■ Requirement A ■
In the excerpt on AI in health-tech, what is the token limit of Gemini 1.5's context window?
■ Requirement B ■
Reproduce word for word everything in the excerpt on AI in health-tech from "In the present, where" down to "across patient contexts.".

■ Excerpt provided ■

-- Opening Marker --

It should be noted that while there are challenges in integrating AI into user experiences specific to health-tech, this space still has a way to go in solving core issues like interoperability before we can create impactful patient-UX. In that sense, it’s almost a little early to judge the effectiveness of AI integrations in healthcare. As patients, how many of us have had meaningful experiences with a healthcare application, let alone one that is effectively AI-augmented? Nevertheless, progress is still being made. Clever folks in the space are experimenting with synthetic data, optimizing AI tech for healthcare, anticipating use cases for an interoperability-complete future, and integrating AI where they can. 

In the present, where most healthcare data remains siloed in EHRs, AI models still exhibit non-zero hallucination rates, produce non-deterministic output (the same prompt will yield different, occasionally contradictory responses), risk leaking patient-specific data between contexts, and sometimes show problematic biases. These resourceful contributors are coming up with novel and well-considered approaches to AI use in solving healthcare challenges, including: 

  • Sam Schifman, who demonstrated how a Retrieval Augmented Generation (RAG) approach can be used to provide sensitive data to the AI with the question/prompt rather than during training. With RAG, AI can understand and respond to specific health data without that data entering its training set and potentially leaking across patient contexts. 
  • Will Rosenfeld, who highlighted the power of Google’s new Gemini 1.5 Model to interpret a massive amount of multi-modal healthcare data. Its 1M+ token limit context window is large enough to process a patient’s entire longitudinal health record (as represented in FHIR and other formats).

-- Closing Marker --

■ Data block ■

-- Opening Marker --

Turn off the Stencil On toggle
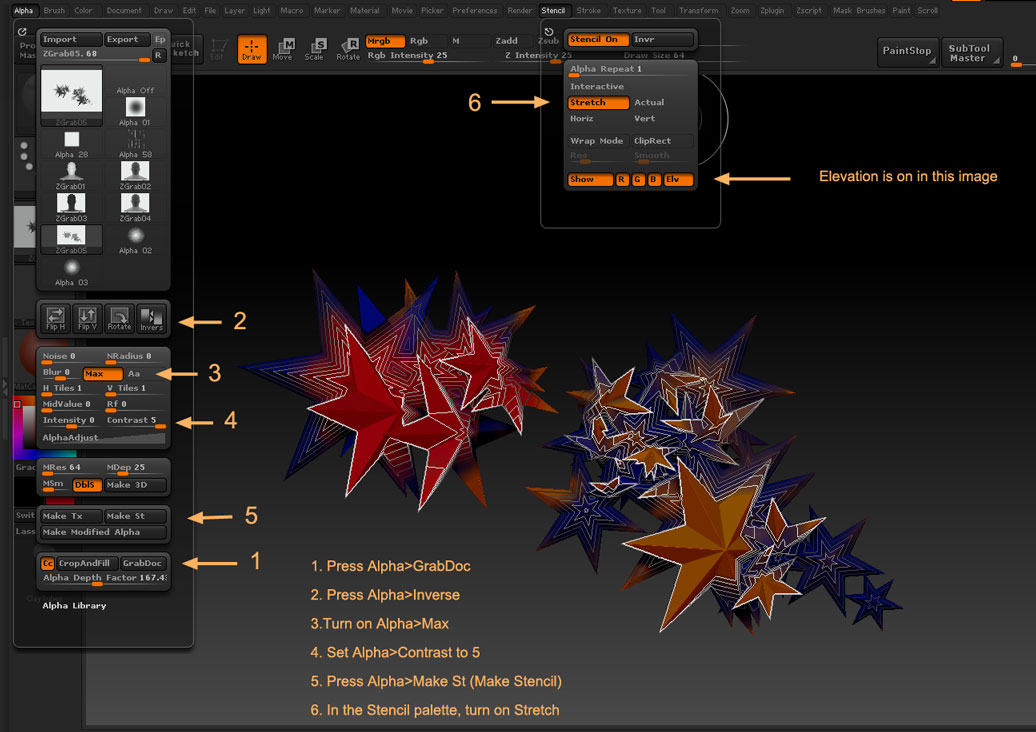This screenshot has width=1036, height=732. 598,40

-- Closing Marker --

■ Task result A ■
1M+ tokens.

■ Task result B ■
In the present, where most healthcare data remains siloed in EHRs, AI models still exhibit non-zero hallucination rates, produce non-deterministic output (the same prompt will yield different, occasionally contradictory responses), risk leaking patient-specific data between contexts, and sometimes show problematic biases. These resourceful contributors are coming up with novel and well-considered approaches to AI use in solving healthcare challenges, including: 

  • Sam Schifman, who demonstrated how a Retrieval Augmented Generation (RAG) approach can be used to provide sensitive data to the AI with the question/prompt rather than during training. With RAG, AI can understand and respond to specific health data without that data entering its training set and potentially leaking across patient contexts.